Touring makes everyone bi-polar. Ride the waves as best you can and remember, moods pass. So don’t make any snap decisions or declarations when you are drunk or insane.
Fast food is Poison.
Don’t evaluate your whole life while you’re sitting in a janitor closet waiting to go on. You think you’re above having shitty days at work? Shut up & do your goddamn job.
Yep.
I think we’ve played Columbus more times than any city other than Cincinnati and with far less to show for it. Granted, a lot of the shows were back when we were consistently horrible, but we hit a ceiling for attendance five years ago and have not been able to break through it. We were playing yet another different venue, this time called the Double Happiness, and the crowd felt a little bigger so who knows. The evening started out worryingly when there were no bartenders and no one taking money at the door. But by the time I got back from my walk to The Book Loft of German Village, an excellent bookstore packed into 32 small rooms, (where I bought a book on the Lewis and Clark Expedition) the club was up and functioning and the Kyle Sowashes were playing their set. We’ve known Kyle forever and I think all of us have slept at his house after a show at least once. Affection doesn’t blind me to the fact that they’re a really good band. Even though it had only been a week and a half since our last show we spent the first half of the set fucking up Royal Gelatin as my sister used to say. I missed the entrance to “Dropping Houses,” Joe started a wrong song, John had to restart “Lightning,” Chuck forgot the words to “Hello, I’m a Ghost.” Lisa assured us she screwed up but I didn’t hear it. If we didn’t shit every day we’d forget how to wipe.

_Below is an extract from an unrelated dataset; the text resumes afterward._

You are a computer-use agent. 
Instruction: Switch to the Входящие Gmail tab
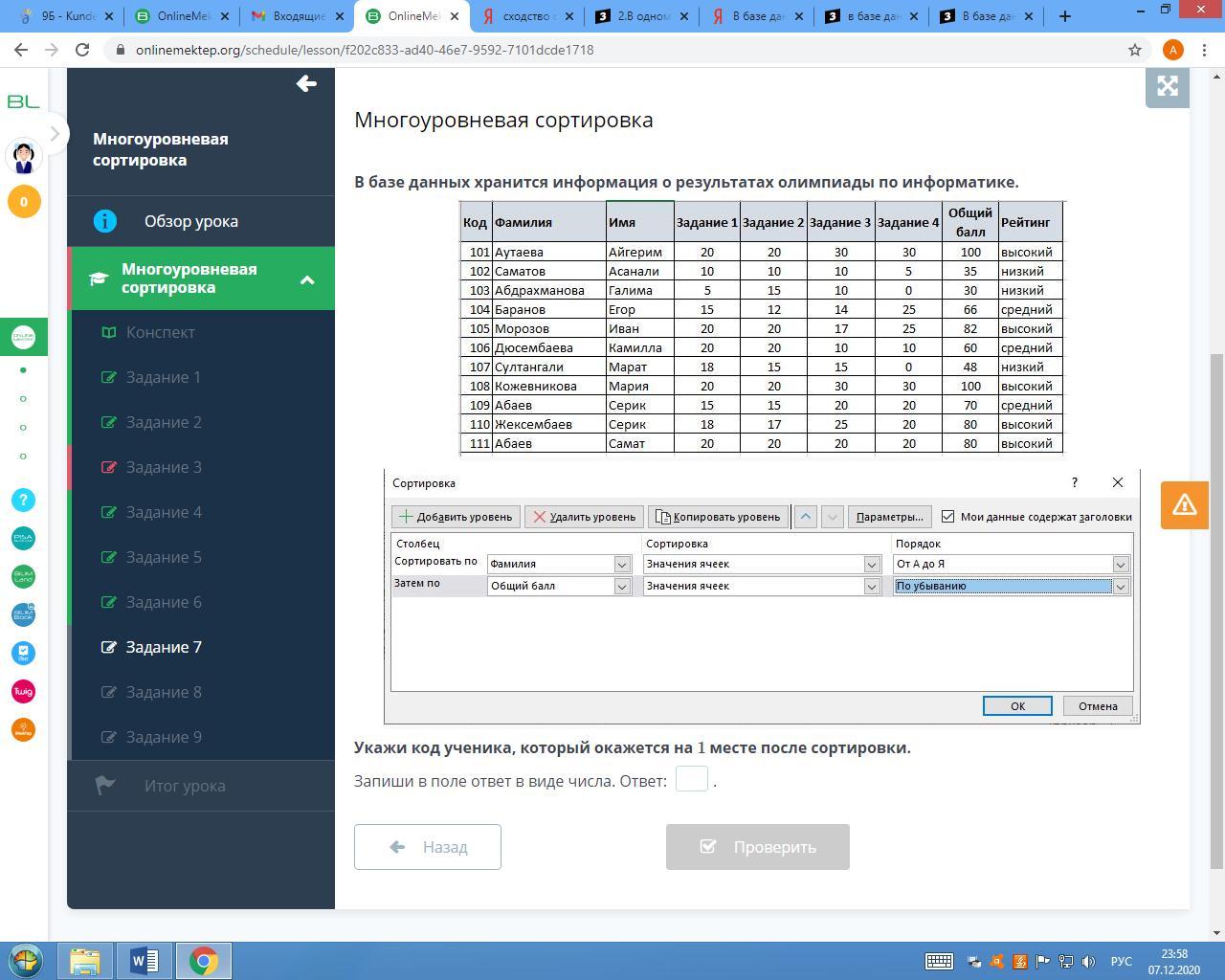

Eventually we got our sea legs and hopefully put on a good show. Throughout the show there was an audience member who sat onstage with us leaning against one of the two monitors we had. An odd thing to do really. After the show they whipped up a quick ink and paper sketch and asked to exchange it for one our CDs. Without thinking Chuck handed them a CD that someone had given us out West and said it was one of our best. Afterwards in the van we debated on whether that was a dick move or not. Is a two-minute sketch we didn’t ask for equivalent to a CD? Maybe. They did get something out of the deal though. Oh the hell with it. We can’t be nice all the time.
Tomorrow is Cleveland.
*At our jobs. Good lord people.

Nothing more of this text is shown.